-- START TEXT EXTRACT --

Gov. Parson gets only part of ask as Missouri Legislature special session ends

Steve Chapman

The first 2020 special session of the Missouri State Legislature ended on Wednesday, Sept. 16, with two bills being passed and sent to Gov. Mike Parson’s desk to be signed into law—which he eventually did.
Residency requirements for city police and public safety workers
The first bill, House Bill 46, modifies the power of the City of St. Louis to impose residency requirements on members of the St. Louis Police Department. House Bill 46 amends a state law which required commissioned and civilian members of the police department to live within the city. The bill removes that requirement for all members of the St. Louis Police Department hired prior to Sept. 1, 2023, though the members of the department will be required to live “at a residence “within a one-hour response time.”
Pretrial witness protection fund
The second bill, House Bill 66, creates a “Pretrial Witness Protection Services Fund.” The bill authorizes the Department of Public Safety “to disburse money from the Pretrial Witness Protection Services Fund to law enforcement agencies for the purposes of providing for the security of witnesses, potential witnesses, and their immediate families in criminal proceedings or investigations.” The funds would be subject to appropriations from the General Assembly.

-- END TEXT EXTRACT --
-- START EXTRACTED DATA --

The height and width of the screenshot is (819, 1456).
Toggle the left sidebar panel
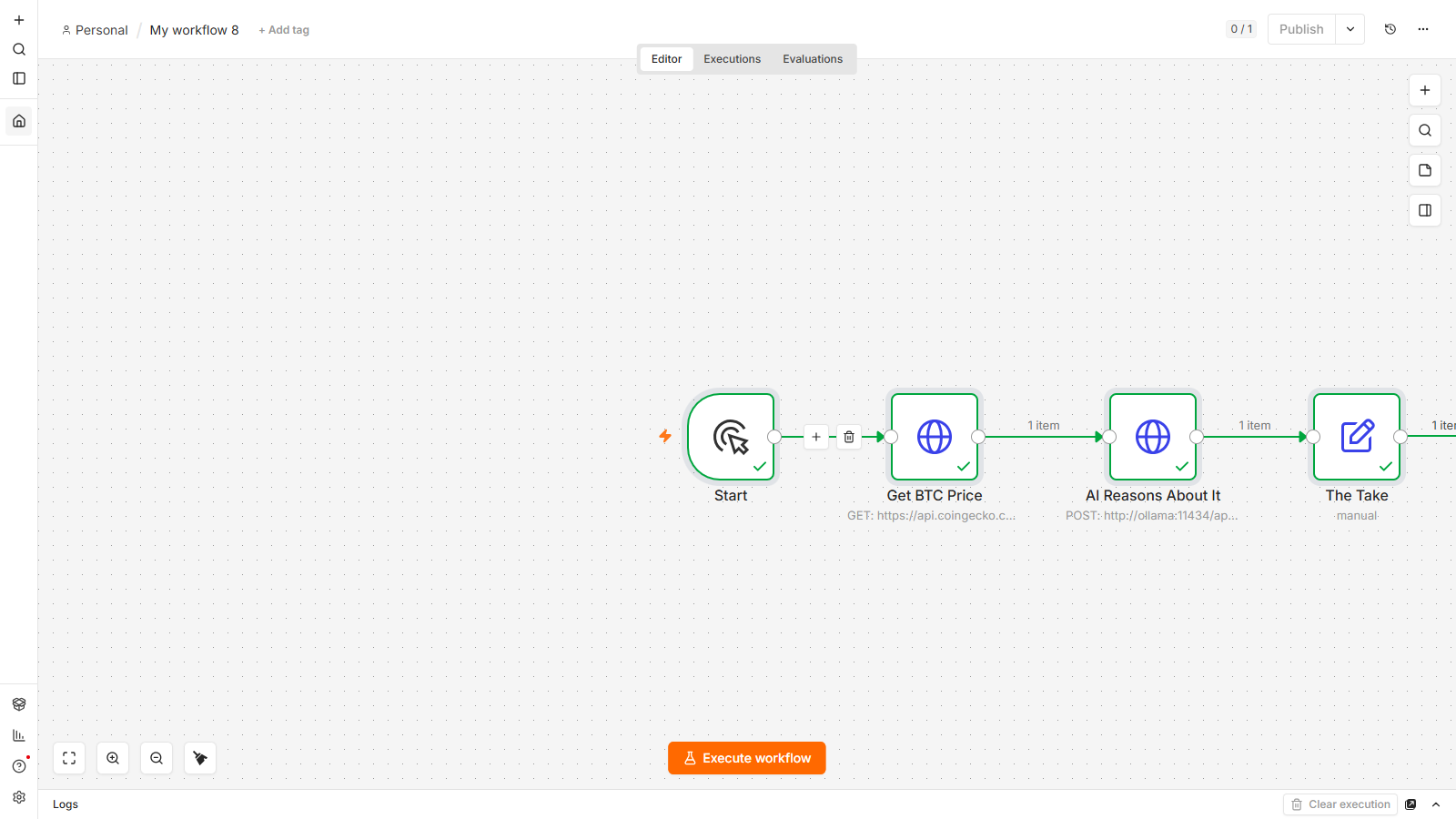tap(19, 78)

-- END EXTRACTED DATA --
-- START EXTRACTED DATA --

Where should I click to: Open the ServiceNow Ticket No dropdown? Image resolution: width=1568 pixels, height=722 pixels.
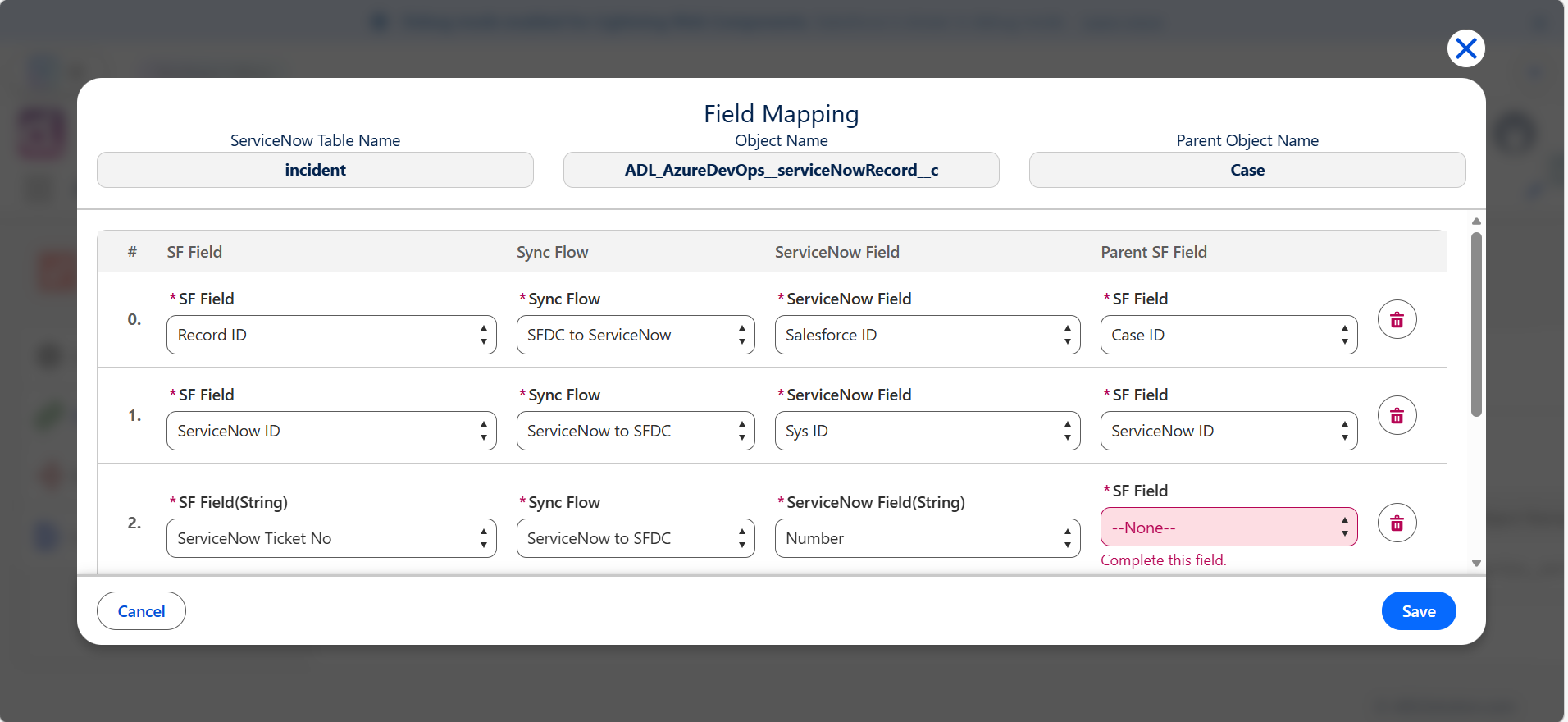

-- END EXTRACTED DATA --

WHAT YOU WILL DO
Echo the stretch of the Missouri special session article from "The first 2020" through "he eventually did.", word for word. The records were taken from a separate source.

EXPECTED ANSWER
The first 2020 special session of the Missouri State Legislature ended on Wednesday, Sept. 16, with two bills being passed and sent to Gov. Mike Parson’s desk to be signed into law—which he eventually did.